TEXT BLOCK ▸
--

The Daily Bucket is a place where we can post and exchange our observations about the natural happenings in our neighborhoods. Birds, bugs, blossoms and more - each notation is a record that we can refer to in the future as we try to understand the natural patterns that are unwinding around us.
Seattle, November 23, 2012.
Thanksgiving morning dawned without rain. Amazing. I grabbed coffee and a bite of breakfast, peered out the south windows, checked the barometer and the local satellite reports, and decided that Bill-the-Dog and I could get a quick dry walk in before it was time to start cooking.
"Quick walk" means the Wetland. Just five miles south and really quite small. Still, there is much to look at and I can spend a couple of happy hours there when the time is right.
We entered at the south edge, choosing to turn our backs on the lakeshore this time and walking into the Alder grove that embraces the little pond. With all of the storms, we hadn't been there for over a week. Many of the Alder leaves had come down since then, as well as a good number of smaller branches. Young Big-leaf Maples glowed next to Cedars that will shadow this path long after we're gone.

--

RECORDED INFORMATION ▸
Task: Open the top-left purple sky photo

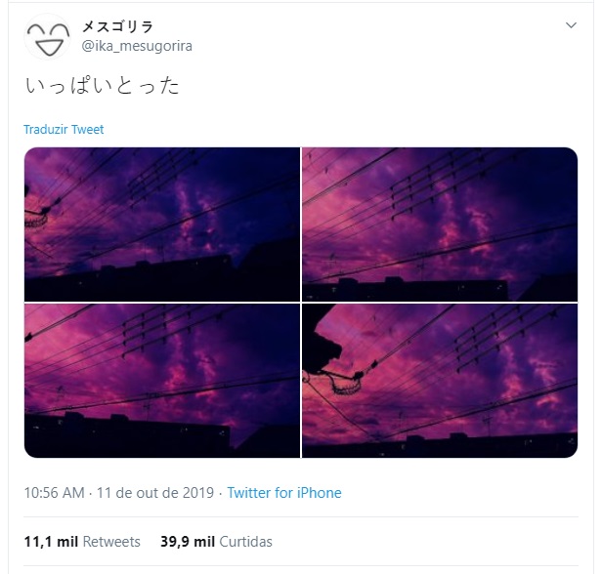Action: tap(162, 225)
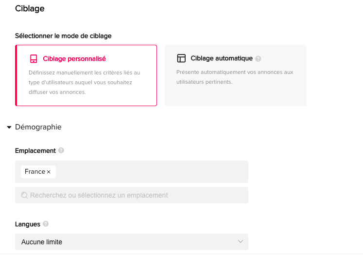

--

SET EXERCISE ▸ Please copy out everything from "Seattle, November 23, 2012." down to "to start cooking." in the Thanksgiving wetland walk post, swapping "coffee" for "tea".

RESULT OF THE TASK ▸
Seattle, November 23, 2012.
Thanksgiving morning dawned without rain. Amazing. I grabbed tea and a bite of breakfast, peered out the south windows, checked the barometer and the local satellite reports, and decided that Bill-the-Dog and I could get a quick dry walk in before it was time to start cooking.